La evolución y propagación de una pandemia no es completamente aleatoria. Todas las pandemias, incluida la de COVID-19, siguen un ciclo de vida estándar que consiste en fases fijas. Desde el momento del brote inicial, las pandemias pueden ser rastreadas a través de su fase de aceleración, punto de inflexión, fase de desaceleración y final. Estas fases pueden variar según la pandemia y el país, dado que los cambios en las políticas de salud pública de cada gobierno influyen en gran medida en la evolución de la enfermedad, pero pueden servir de base para estimar cómo progresará la pandemia. Utilizando el ciclo de vida estándar de una pandemia, los investigadores de la Universidad de Tecnología y Diseño de Singapur (SUTD), liderados por Jianxi Luo han creado un modelo matemático basado en SIR (susceptible-infectado recuperado) que predice la evolución de COVID-19 a partir de los datos de casos y muertes confirmadas.

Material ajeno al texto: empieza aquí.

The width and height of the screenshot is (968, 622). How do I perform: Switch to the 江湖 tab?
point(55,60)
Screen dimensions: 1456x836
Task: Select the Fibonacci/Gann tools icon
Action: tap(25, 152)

Al 30 de abril de 2020, el modelo predijo un final del 100% de la pandemia a escala mundial alrededor del 4 de diciembre. Esto difiere para países específicos, puesto que se predijo que Singapur estaría 100% libre del virus alrededor del 28 de junio, el Reino Unido estaría 100% libre alrededor del 27 de agosto y los Estados Unidos estarían 100% libres alrededor del 20 de septiembre. Las predicciones están abiertas a cambios y las fechas proporcionadas están lejos de ser definitivas. El equipo de SUTD subraya que el modelo y los datos son «inexactos para las complejas, cambiantes y heterogéneas realidades de los diferentes países» y que «las predicciones son inciertas por naturaleza». Cualquier predicción debe leerse en combinación con los acontecimientos actuales que ocurren en el mundo real y los cambios de política gubernamental que están influyendo en la propagación del virus. El reforzamiento de las restricciones en Singapur en abril puede haber doblado la curva antes de lo previsto inicialmente, y la relajación de las normas de distanciamiento social en Alemania o las protestas contra el bloqueo en los EE.UU. pueden retrasar el punto final previsto, dado que las tasas de infección empiezan a aumentar de nuevo.